Zapewnił, że prezydent stoi na straży interesu Polski. « Jeśli chodzi o kwestie bezpieczeństwa, współpracę w ramach UE i w różnych formatach, możemy być spokojni, że polskie sprawy są prowadzone dobrze » – dodał minister.
We wtorek kanclerz Niemiec Angela Merkel na spotkaniu z dziennikarzami, zapytana o ocenę sytuacji w Polsce, powiedziała, że traktuje « bardzo poważnie » stanowisko KE w sprawie stanu praworządności w Polsce. Zastrzegła, że zależy jej na bardzo dobrych relacjach z Warszawą, lecz « nie może trzymać języka za zębami ».

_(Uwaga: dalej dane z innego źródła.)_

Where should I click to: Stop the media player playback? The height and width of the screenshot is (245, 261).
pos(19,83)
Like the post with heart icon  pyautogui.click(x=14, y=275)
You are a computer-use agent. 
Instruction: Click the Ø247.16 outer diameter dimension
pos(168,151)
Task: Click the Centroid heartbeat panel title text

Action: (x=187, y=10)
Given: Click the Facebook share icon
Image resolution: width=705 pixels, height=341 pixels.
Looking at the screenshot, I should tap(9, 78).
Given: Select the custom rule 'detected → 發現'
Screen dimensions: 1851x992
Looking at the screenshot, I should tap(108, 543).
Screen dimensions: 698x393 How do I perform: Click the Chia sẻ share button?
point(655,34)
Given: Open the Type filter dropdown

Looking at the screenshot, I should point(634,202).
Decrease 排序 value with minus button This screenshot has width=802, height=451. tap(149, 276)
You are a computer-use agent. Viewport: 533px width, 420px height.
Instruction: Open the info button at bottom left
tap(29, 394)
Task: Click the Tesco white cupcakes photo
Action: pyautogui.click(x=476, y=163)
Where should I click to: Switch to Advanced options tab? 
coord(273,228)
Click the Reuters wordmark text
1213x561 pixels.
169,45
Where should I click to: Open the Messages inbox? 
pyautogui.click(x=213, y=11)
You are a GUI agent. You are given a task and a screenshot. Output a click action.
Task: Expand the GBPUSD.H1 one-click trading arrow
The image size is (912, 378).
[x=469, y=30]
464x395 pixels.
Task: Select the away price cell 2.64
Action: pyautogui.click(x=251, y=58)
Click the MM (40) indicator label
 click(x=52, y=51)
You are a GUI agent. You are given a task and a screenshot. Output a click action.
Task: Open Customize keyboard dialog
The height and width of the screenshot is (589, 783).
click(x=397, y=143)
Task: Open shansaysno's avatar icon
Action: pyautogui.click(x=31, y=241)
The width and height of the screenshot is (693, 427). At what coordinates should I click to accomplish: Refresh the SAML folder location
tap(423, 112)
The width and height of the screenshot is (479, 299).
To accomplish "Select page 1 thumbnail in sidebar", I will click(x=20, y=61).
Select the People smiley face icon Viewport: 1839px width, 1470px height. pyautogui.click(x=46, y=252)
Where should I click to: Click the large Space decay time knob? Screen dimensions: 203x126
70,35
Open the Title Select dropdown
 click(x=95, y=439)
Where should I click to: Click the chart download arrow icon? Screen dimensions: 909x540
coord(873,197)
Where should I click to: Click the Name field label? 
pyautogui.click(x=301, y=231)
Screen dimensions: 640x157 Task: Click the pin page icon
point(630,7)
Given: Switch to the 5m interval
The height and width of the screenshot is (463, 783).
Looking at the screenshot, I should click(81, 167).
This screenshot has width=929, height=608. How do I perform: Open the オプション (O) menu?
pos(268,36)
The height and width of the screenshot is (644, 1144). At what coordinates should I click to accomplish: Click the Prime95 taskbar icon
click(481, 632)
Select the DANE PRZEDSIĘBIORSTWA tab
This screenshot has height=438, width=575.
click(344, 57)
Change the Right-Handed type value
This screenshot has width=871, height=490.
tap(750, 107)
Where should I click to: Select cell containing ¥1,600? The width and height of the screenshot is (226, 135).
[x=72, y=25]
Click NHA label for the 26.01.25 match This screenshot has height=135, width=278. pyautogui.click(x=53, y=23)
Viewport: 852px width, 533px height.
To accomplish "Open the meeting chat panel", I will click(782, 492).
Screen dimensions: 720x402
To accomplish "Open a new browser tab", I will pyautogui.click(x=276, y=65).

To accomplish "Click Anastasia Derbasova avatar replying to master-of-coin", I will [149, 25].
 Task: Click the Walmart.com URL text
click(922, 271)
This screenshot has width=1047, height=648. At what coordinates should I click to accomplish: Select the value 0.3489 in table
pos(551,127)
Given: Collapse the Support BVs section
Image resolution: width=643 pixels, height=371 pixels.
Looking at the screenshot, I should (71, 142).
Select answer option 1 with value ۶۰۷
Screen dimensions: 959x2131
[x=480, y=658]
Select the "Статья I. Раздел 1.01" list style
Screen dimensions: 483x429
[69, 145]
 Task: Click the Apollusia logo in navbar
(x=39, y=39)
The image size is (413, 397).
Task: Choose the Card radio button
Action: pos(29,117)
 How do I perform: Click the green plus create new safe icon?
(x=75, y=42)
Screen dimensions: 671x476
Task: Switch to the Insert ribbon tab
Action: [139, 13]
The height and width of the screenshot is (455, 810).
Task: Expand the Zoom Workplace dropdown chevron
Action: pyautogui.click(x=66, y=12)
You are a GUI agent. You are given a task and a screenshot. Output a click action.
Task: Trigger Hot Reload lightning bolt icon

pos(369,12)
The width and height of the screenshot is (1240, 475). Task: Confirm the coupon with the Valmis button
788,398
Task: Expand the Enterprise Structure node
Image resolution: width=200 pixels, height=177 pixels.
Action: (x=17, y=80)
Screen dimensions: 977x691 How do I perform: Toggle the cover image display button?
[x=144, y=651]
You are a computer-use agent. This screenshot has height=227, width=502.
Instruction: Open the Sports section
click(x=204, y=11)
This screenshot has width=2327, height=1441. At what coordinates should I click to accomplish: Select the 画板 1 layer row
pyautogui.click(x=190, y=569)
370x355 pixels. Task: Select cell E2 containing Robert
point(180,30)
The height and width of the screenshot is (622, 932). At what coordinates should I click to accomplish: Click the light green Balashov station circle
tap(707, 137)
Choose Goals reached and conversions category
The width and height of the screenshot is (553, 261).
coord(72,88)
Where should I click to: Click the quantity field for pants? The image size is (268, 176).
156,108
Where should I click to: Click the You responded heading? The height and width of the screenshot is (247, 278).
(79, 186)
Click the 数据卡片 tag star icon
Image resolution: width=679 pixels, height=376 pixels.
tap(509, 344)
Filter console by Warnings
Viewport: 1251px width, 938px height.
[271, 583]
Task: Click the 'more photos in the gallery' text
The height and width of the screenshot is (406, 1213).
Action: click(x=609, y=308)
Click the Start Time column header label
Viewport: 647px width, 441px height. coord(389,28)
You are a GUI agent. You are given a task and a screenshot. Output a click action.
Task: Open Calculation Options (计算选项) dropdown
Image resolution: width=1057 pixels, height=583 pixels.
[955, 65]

Z kolei francuski przywódca, komentując w piątek w Bułgarii sprzeciw Polski wobec zaostrzenia dyrektywy dotyczącej pracowników delegowanych, ocenił, iż stawia się ona « na marginesie » Europy w « wielu kwestiach ». « Polska nie definiuje dzisiaj przyszłości Europy i nie będzie definiować Europy jutra » – powiedział Macron .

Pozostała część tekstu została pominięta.